Manufactured Objections
The Washington Post’s Harold Meyerson is wrong on trade.
by Daniel Ikenson - August 20th, 2009 - National Review Online
According to data from the 2009 Economic Report of the President, as gathered and reported recently by George Mason University economics professor Don Boudreaux, since 1987, real U.S. manufacturing output has increased by 81 percent. And as reported by the Bureau of Economic Analysis, American real manufacturing value-added — the market value of manufactured goods, over and above the costs that went into their production — reached a record-high level in 2007 (the last year for which final data are available), breaking the record set in 2006, which broke the record set in 2005, which broke the record set in 2004. Notwithstanding the recent recession that has affected all sectors of the economy, U.S. manufacturing has been thriving in recent years.
If Meyerson isn’t intentionally misleading Washington Post readers, he is simply unqualified to be rendering conclusions about the state of manufacturing. A basic look at the history of the statistic he used shows its uselessness to the point he wants to make. Manufacturing as a share of gross domestic product peaked in 1953 at about 28 percent of the economy — well before the period of U.S. industrial prowess Meyerson yearns for — and has been trending downward ever since. Today manufacturing accounts for about 12 percent of our services-dominated economy, but manufacturing output and value-added are higher than ever in real terms.
Much of my frustration with statistics is their use by liberals to lie through their teeth. I have watched it all my life and it still infuriates me. This article is filled with statistics and I hope they are real, but you just can't tell. Certainly I can tell you from the last manufacturing sector that I was involved with, the growth of auto manufacturing in the United States was primarily related to importing components of cars that Americans could not build competitively so that the processes that we were competitive in could be taken advantage of. It has created a huge number of American jobs.
There were no laws about local content that drove Mercedes and BMW to move to South Carolina. Yet great cars are being built by both companies in the American South. There are car factories all over America, built in recent years to take advantage of the American worker. They do not belong to American car companies. They are in right to work areas where unions are not allowed to sabotage productivity by ignorant work rules. In fact, there are studies that prove the disaster that happened to the clothing and textile factories in America had much more to do with unions than with American lack of competitiveness. The American worker has long been the envy of the world, and still is. So whose statistics do you believe?

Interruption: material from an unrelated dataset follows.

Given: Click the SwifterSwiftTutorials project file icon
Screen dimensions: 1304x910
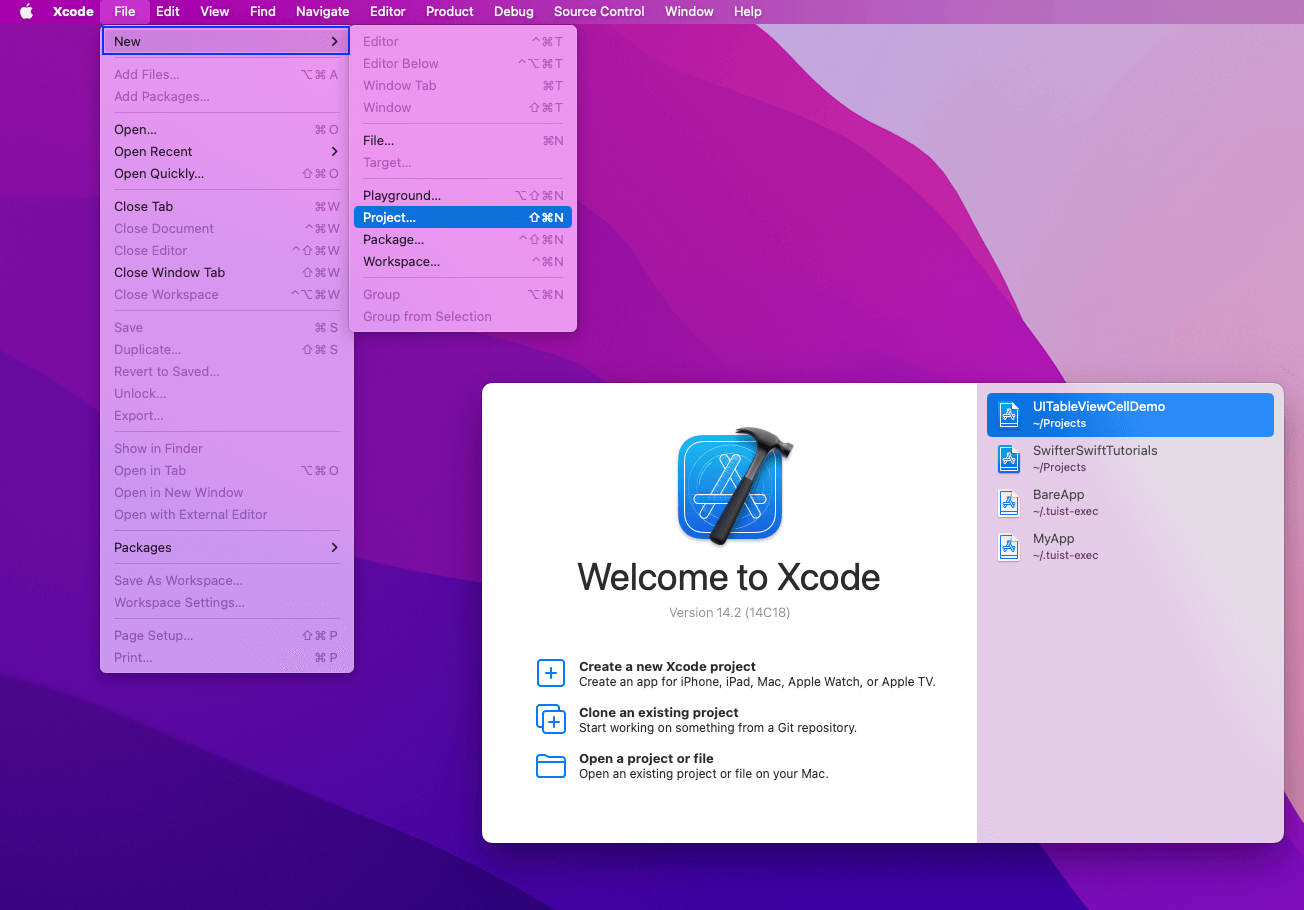Looking at the screenshot, I should pos(1009,459).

Barack Obama and other liberals like him do not believe that we can be competitive unless we legally block imports and turn control of our factories over to the UAW. This is a mindless exercise - trying to head in two different directions at once. Every act that Barack Obama has taken since he was elected has been a disaster for free enterprise. Our economy is in shambles. And it will only get worse as Obama bankrupts Social Security, Medicare, Medicade and simultaneously runs interest rates into the Jimmy Carter range with profligate creation of dollars through his Federal Reserve policies. If he passes his socialized medicine health care reform and cap-an-tax, it will simply happen faster.
All of this will harm manufacturing and trade far more than foreign competition.